*THE RECORDS*.
::::

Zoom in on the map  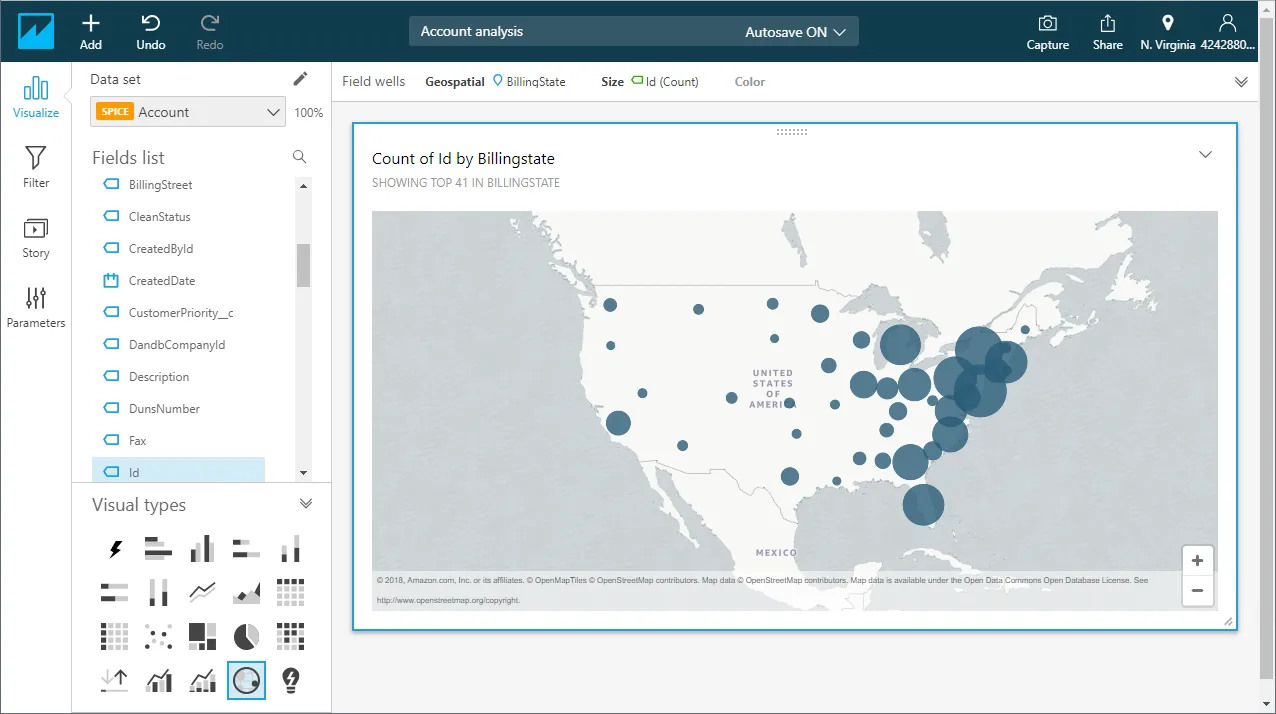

::::

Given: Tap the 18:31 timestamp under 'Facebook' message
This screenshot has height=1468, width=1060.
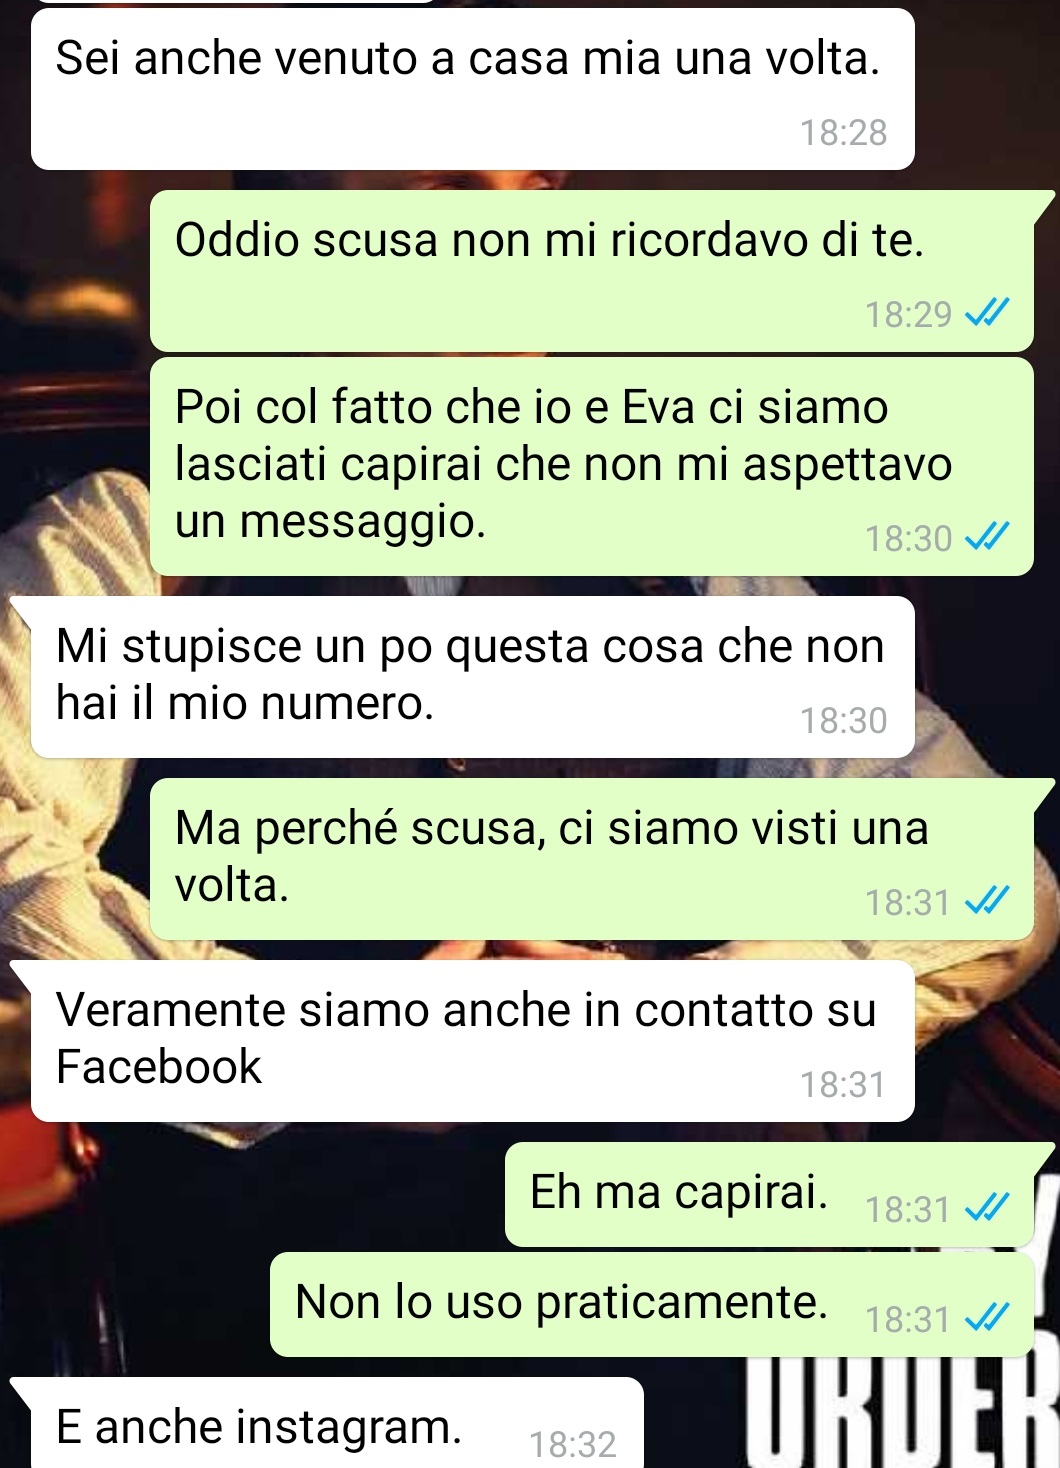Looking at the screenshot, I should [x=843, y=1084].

::::

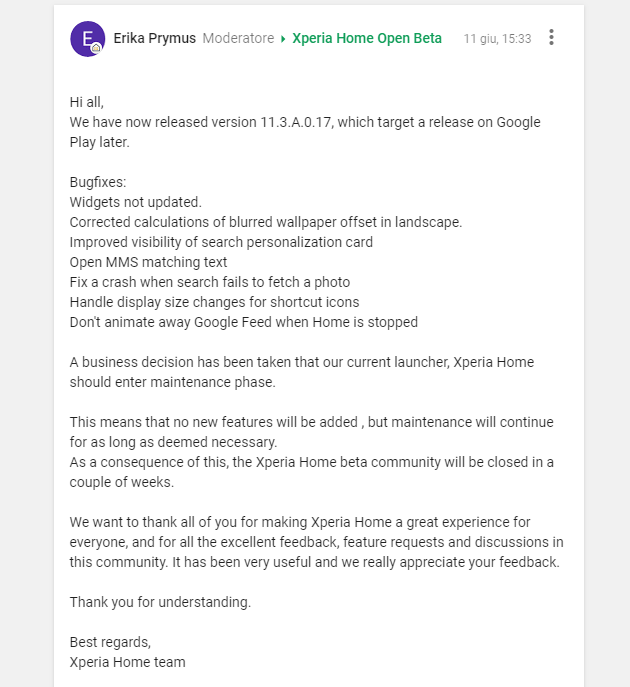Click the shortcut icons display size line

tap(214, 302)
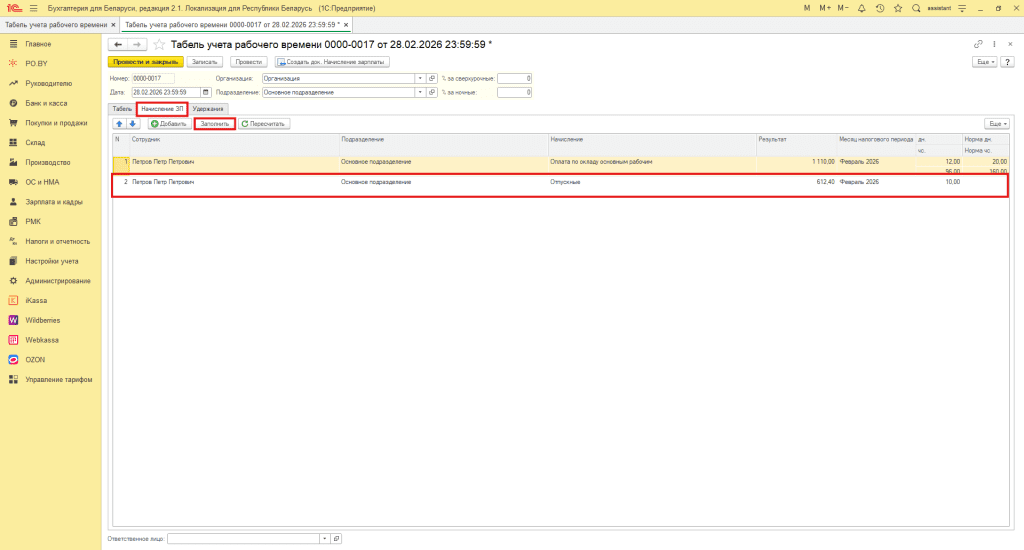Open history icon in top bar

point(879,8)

::::

*EXERCISE REQUIREMENTS*. Starting at the line that contains "Click the shortcut icons display size line" and stopping after the line that contains "point(879,8)", lay out those lines as a JSON list of strings, one string per line, with blank lines left out. Leave the pictures out of the answer.

*RESPONSE FOR THIS EXERCISE*.
[
  "Click the shortcut icons display size line",
  "tap(214, 302)",
  "Open history icon in top bar",
  "point(879,8)"
]